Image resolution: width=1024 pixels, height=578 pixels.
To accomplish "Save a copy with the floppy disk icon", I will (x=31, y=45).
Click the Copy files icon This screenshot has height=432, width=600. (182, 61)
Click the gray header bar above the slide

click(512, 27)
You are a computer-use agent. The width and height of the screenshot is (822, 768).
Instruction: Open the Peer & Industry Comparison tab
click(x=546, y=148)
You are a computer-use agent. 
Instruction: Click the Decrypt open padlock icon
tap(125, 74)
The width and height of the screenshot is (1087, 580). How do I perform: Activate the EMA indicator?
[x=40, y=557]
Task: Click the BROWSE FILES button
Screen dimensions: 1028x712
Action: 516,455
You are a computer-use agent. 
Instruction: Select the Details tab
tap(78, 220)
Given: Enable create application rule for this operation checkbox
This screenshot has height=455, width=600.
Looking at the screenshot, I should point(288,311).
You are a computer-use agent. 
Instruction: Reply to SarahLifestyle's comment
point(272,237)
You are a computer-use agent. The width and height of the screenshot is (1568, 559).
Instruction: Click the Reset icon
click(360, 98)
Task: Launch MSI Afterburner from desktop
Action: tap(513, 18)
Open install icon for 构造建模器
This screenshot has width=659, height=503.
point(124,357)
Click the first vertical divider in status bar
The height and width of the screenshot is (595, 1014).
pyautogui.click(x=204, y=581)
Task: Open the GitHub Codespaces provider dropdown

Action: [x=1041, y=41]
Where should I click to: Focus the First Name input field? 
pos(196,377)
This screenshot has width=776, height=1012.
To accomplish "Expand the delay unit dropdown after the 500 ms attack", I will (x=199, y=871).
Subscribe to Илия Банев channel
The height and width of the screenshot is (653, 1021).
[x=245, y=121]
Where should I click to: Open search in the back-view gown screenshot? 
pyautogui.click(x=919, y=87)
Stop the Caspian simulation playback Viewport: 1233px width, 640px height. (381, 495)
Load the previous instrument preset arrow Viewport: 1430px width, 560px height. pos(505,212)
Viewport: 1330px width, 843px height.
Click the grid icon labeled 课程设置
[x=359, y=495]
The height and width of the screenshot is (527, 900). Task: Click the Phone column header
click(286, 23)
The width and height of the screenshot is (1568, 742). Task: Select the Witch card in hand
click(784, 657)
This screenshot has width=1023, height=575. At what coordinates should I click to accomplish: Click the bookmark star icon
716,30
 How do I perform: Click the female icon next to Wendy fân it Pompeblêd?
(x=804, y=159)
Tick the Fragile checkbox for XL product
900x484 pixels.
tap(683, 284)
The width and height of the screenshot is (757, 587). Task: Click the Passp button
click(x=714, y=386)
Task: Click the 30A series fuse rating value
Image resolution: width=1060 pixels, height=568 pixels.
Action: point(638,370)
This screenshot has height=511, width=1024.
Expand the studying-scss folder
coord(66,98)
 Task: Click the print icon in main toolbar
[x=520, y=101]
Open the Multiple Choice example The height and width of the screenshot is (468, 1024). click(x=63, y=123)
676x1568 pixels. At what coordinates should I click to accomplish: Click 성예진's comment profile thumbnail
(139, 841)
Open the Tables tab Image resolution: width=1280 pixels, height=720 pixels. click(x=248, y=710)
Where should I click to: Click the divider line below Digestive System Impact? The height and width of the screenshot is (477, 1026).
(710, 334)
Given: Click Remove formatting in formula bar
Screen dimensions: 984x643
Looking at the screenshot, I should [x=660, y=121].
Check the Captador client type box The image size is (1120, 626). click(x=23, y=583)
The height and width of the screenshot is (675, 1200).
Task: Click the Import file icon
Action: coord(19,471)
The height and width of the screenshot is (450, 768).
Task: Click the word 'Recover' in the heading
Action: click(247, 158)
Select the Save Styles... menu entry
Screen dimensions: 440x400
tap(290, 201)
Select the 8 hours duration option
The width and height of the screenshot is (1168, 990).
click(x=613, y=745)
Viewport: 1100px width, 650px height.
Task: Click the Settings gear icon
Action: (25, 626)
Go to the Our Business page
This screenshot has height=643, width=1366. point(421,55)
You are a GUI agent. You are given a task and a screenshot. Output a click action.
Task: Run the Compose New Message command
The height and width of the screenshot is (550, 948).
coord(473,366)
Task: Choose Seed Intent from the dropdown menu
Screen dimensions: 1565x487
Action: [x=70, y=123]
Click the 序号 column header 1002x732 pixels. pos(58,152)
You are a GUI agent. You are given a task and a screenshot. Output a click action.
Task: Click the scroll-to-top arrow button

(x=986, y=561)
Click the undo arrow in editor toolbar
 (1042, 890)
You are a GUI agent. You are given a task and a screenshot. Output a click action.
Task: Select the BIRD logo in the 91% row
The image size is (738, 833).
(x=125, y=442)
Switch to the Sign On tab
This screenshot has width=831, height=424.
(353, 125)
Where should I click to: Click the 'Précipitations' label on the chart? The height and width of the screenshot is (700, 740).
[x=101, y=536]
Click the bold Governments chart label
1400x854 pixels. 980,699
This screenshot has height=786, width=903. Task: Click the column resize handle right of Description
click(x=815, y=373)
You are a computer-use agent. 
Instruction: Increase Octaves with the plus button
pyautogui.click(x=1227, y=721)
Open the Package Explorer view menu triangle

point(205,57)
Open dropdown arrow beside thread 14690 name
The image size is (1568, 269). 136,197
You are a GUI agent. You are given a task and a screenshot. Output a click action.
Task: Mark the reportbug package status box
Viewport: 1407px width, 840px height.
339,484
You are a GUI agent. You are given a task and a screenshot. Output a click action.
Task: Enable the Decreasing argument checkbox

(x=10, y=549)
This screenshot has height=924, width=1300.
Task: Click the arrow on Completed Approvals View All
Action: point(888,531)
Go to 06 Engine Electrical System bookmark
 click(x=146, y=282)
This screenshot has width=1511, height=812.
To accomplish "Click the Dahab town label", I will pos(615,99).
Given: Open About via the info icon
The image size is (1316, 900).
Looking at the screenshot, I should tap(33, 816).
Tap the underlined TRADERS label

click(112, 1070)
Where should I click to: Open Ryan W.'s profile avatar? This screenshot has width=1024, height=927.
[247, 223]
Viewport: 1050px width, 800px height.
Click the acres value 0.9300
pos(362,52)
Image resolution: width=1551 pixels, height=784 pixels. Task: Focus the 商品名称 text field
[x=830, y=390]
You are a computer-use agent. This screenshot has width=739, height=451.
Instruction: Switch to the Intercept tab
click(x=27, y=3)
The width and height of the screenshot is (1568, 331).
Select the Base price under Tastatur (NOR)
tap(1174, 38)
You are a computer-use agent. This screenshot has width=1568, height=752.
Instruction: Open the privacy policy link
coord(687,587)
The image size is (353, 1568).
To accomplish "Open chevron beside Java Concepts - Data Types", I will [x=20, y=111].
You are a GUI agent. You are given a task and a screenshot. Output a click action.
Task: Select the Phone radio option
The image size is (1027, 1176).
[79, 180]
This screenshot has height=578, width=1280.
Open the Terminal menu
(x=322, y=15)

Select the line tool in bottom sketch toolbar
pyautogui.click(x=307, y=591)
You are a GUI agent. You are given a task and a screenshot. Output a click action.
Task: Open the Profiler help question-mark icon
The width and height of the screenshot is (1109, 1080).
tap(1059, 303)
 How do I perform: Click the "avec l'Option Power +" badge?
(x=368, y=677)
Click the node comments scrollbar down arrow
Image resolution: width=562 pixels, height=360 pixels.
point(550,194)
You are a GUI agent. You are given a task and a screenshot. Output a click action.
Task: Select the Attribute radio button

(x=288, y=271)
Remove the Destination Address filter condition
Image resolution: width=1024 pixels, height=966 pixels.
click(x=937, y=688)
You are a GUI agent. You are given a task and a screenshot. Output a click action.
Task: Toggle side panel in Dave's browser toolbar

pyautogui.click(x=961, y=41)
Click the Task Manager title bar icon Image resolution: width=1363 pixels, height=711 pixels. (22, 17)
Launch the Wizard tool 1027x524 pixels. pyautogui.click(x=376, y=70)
=====
■ What is needed
Set down, exactly as they appear above, all lines from the one that has "Instruction: Click the Reset icon" down to the one that has "Viewport: 1330px width, 843px height.", including those two and no others.

■ Result of this exercise
Instruction: Click the Reset icon
click(360, 98)
Task: Launch MSI Afterburner from desktop
Action: tap(513, 18)
Open install icon for 构造建模器
This screenshot has width=659, height=503.
point(124,357)
Click the first vertical divider in status bar
The height and width of the screenshot is (595, 1014).
pyautogui.click(x=204, y=581)
Task: Open the GitHub Codespaces provider dropdown

Action: [x=1041, y=41]
Where should I click to: Focus the First Name input field? 
pos(196,377)
This screenshot has width=776, height=1012.
To accomplish "Expand the delay unit dropdown after the 500 ms attack", I will (x=199, y=871).
Subscribe to Илия Банев channel
The height and width of the screenshot is (653, 1021).
[x=245, y=121]
Where should I click to: Open search in the back-view gown screenshot? 
pyautogui.click(x=919, y=87)
Stop the Caspian simulation playback Viewport: 1233px width, 640px height. (381, 495)
Load the previous instrument preset arrow Viewport: 1430px width, 560px height. pos(505,212)
Viewport: 1330px width, 843px height.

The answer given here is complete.